Historical distortion

Historical memory about public ownership has been misshaped by years of propaganda in the mainstream media. Even one article in the nominally progressive Guardian encouraged readers to “forget the nostalgia for British Rail”. But the reality is that privatisation has never been popular.

Even Margaret Thatcher opposed selling off the publicly-owned British Rail. It was left to her successor John Major to do so in 1993. And at the time, the move was widely unpopular both in parliament and among the wider public. Much of the opposition came from within his own party. The Transport Select Committee, which was chaired by Tory MP Robert Adley, fiercely criticised the proposal. A revolt against the bill in the House of Lords was led by former Conservative Party minister Lord Peyton of Yeovil. And even Thatcher’s deputy William Whitelaw opposed the move.

Strong public support

Indeed, there is lingering support for renationalisation amongst conservative commentators. Even the usually hard-right Mail on Sunday columnist Peter Hitchens, for example, consistently expresses his fierce opposition to railway privatisation, as has the Telegraph‘s Andrew Martin.

Their views are hardly unusual. Just a few years after privatisation, 73% of all voters supported renationalising Railtrack, according to a 1999 Guardian/ICM poll. Today, the British public overwhelmingly supports renationalising not just the railways but also the water and energy companies, the bus system, and the Royal Mail. A YouGov poll taken in May 2017 found at least 50% support for nationalisation of all of these sectors. And in spite of the fierce smear campaign against Jeremy Corbyn by the media and the Labour right, this support has actually increased since he became Labour leader in 2015.
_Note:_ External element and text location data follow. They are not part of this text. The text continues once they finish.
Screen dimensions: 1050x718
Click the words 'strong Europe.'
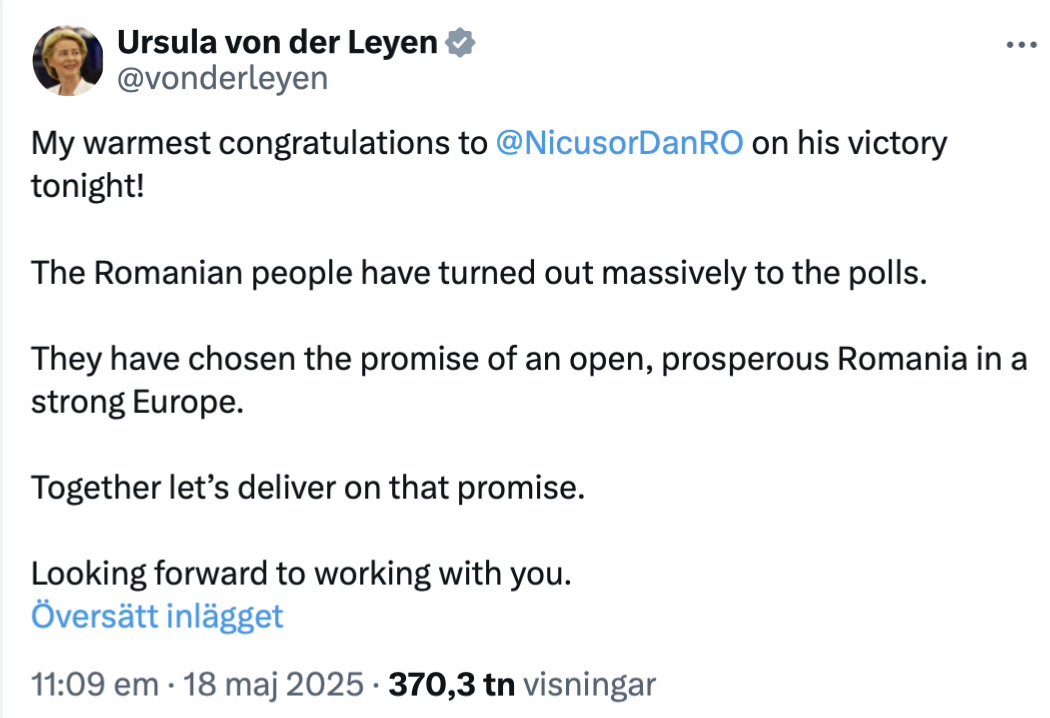137,403
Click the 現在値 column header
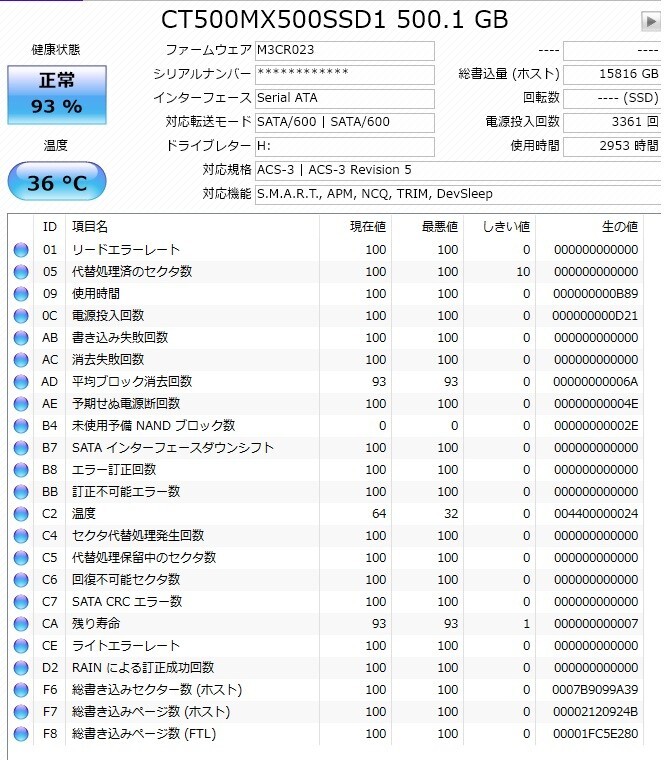Image resolution: width=668 pixels, height=760 pixels. 368,227

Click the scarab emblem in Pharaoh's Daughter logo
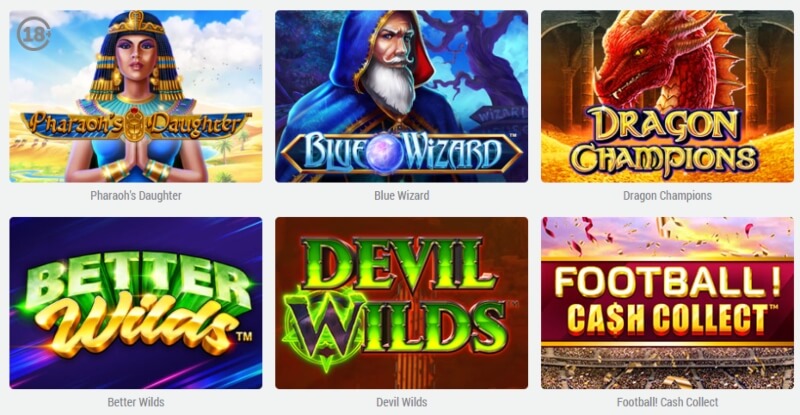[x=134, y=125]
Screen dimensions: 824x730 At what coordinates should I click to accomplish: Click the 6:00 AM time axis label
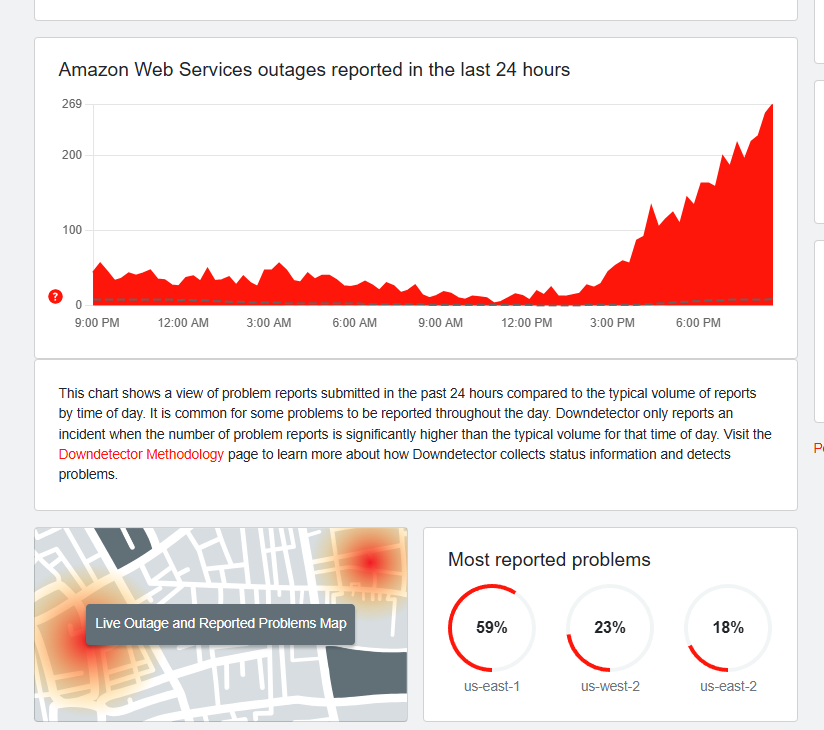coord(355,323)
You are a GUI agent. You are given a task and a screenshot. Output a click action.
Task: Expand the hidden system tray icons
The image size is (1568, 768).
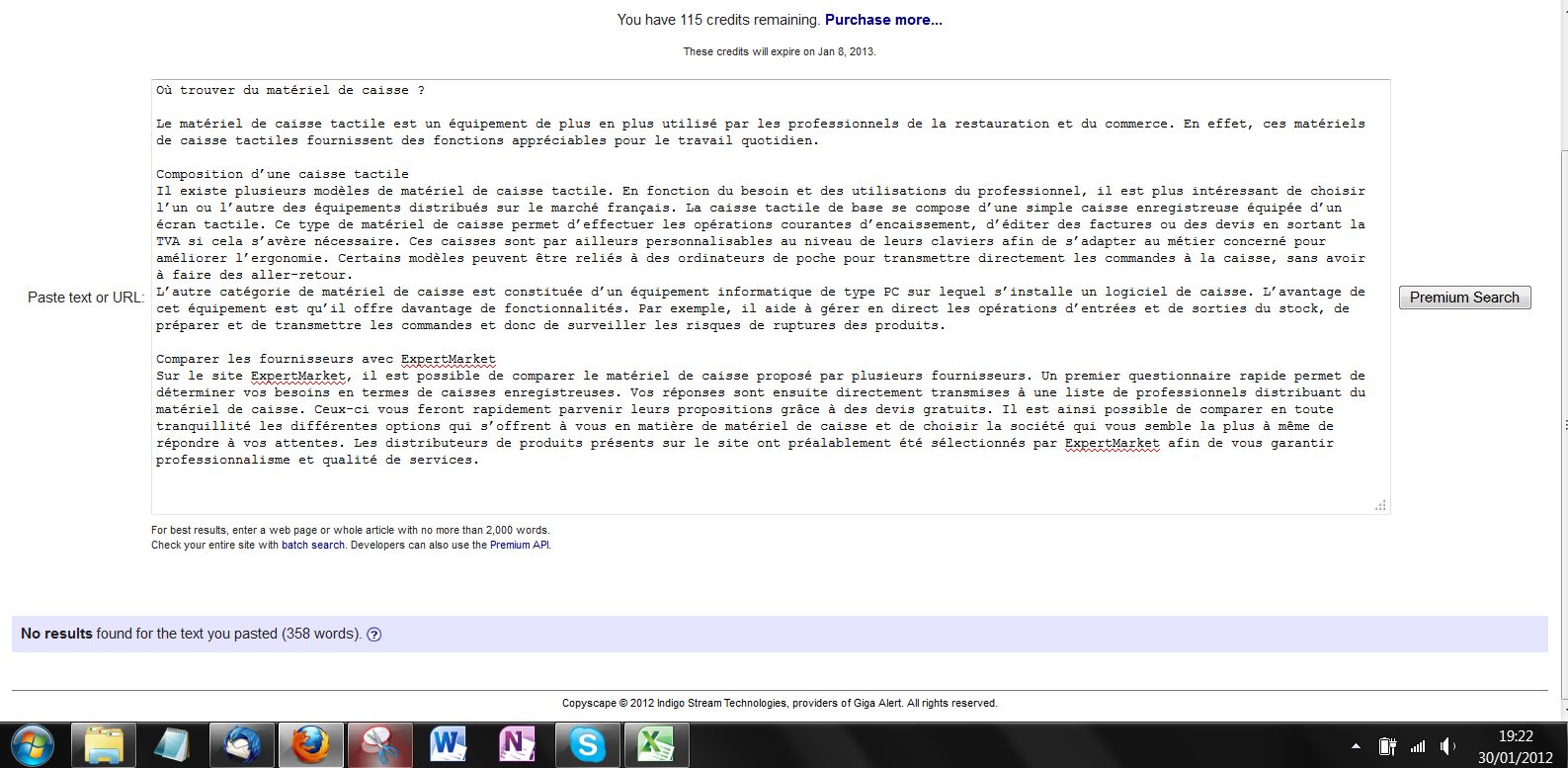[1356, 746]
Price gouging and obscene CEO salaries

When you look at the facts, it’s not hard to see why. Customers have faced years of price increases from these private companies across the board. For instance, the energy companies British Gas, EOn, Scottish Power and EDF raised their prices twice in 2018. During the same year, energy prices increased by 21% in just five months.

The reason for this price gouging is simple. The current privatised system creates a huge overhead from profiteering by greedy corporate managers and shareholders. To take just one example, in the very same year that these increases took place, the CEO of Centrica, the parent company of British Gas, received a 44% pay boost. This increased his already obscene 2017 pay package of £1.7m up to £2.4m thanks to not one, but two, bonus payments worth £388,000 each.

Read on...

Parasitic shareholders abusing natural monopolies

As for the shareholders, their profiteering is just as obscene. Utility companies pay unusually high dividends to their shareholders – creating a further overhead that gets passed on to consumers in the form of high prices. In fact, the stocks of the aforementioned Centrica paid the highest dividends of any FTSE company in the UK in 2018.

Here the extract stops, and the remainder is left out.